== Instructions to follow ==
Copy out the rows verbatim, beginning at the line that contains "The width and height of the screenshot is (1627, 917)." and stopping after the line that contains "Looking at the screenshot, I should pos(150,38).".

== Input rows ==
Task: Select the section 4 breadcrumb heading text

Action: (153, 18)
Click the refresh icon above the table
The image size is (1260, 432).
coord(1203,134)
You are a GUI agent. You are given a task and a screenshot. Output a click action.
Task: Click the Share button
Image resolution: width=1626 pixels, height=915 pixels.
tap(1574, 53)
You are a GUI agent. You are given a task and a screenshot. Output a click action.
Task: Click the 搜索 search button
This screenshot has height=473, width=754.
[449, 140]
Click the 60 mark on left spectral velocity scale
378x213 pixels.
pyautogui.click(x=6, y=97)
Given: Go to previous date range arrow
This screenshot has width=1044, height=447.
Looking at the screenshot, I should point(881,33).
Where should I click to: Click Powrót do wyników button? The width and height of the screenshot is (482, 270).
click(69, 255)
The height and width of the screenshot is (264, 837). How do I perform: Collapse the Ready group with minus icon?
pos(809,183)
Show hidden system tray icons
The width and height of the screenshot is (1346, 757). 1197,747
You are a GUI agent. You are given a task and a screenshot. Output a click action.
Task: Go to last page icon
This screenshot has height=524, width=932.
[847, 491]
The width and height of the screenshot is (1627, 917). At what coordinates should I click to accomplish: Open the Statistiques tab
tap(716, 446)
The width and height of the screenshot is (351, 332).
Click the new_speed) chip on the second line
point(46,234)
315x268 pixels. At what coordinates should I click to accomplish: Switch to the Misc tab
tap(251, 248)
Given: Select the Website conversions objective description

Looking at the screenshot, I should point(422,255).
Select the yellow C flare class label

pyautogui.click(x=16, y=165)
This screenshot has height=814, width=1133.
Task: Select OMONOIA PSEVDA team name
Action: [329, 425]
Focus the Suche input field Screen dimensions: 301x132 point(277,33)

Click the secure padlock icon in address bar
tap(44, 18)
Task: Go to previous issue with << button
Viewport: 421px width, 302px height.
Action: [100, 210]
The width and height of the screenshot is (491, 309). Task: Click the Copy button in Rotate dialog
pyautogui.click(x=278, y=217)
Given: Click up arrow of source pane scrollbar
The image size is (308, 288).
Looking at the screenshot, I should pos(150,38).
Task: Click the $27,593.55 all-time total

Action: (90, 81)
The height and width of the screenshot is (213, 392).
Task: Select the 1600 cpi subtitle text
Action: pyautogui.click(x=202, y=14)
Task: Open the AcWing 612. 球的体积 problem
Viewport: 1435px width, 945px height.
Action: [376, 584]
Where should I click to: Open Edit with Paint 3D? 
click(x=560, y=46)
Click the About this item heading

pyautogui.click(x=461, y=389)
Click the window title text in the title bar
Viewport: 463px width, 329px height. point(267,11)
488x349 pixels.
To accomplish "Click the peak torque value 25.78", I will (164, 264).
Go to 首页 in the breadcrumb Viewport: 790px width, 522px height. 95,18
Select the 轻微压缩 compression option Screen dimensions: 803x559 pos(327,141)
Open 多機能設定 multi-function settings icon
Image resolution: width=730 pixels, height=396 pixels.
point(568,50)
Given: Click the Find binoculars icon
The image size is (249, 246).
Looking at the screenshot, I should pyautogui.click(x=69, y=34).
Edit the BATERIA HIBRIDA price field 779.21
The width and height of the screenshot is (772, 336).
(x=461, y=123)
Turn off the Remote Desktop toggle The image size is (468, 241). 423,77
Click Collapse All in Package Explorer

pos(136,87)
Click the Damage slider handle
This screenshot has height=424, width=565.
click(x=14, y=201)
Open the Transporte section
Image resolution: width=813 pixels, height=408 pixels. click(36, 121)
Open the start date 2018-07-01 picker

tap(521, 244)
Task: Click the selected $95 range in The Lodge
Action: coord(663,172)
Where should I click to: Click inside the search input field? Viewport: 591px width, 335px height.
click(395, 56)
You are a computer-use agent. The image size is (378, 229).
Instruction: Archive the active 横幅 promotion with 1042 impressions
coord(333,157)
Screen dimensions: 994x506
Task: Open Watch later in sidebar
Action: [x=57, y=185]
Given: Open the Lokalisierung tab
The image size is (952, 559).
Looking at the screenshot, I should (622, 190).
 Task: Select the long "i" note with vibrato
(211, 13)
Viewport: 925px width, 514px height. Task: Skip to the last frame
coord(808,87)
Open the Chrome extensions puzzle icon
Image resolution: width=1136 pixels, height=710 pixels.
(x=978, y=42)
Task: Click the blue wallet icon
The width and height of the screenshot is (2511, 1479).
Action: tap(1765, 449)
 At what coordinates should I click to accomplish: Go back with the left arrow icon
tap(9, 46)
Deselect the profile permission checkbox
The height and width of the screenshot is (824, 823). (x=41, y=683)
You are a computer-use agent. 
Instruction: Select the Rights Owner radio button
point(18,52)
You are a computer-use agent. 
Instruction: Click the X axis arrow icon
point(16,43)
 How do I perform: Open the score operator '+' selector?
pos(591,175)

== Written solution ==
The width and height of the screenshot is (1627, 917). At what coordinates should I click to accomplish: Open the Statistiques tab
tap(716, 446)
The width and height of the screenshot is (351, 332).
Click the new_speed) chip on the second line
point(46,234)
315x268 pixels. At what coordinates should I click to accomplish: Switch to the Misc tab
tap(251, 248)
Given: Select the Website conversions objective description

Looking at the screenshot, I should point(422,255).
Select the yellow C flare class label

pyautogui.click(x=16, y=165)
This screenshot has height=814, width=1133.
Task: Select OMONOIA PSEVDA team name
Action: [329, 425]
Focus the Suche input field Screen dimensions: 301x132 point(277,33)

Click the secure padlock icon in address bar
tap(44, 18)
Task: Go to previous issue with << button
Viewport: 421px width, 302px height.
Action: [100, 210]
The width and height of the screenshot is (491, 309). Task: Click the Copy button in Rotate dialog
pyautogui.click(x=278, y=217)
Given: Click up arrow of source pane scrollbar
The image size is (308, 288).
Looking at the screenshot, I should pos(150,38).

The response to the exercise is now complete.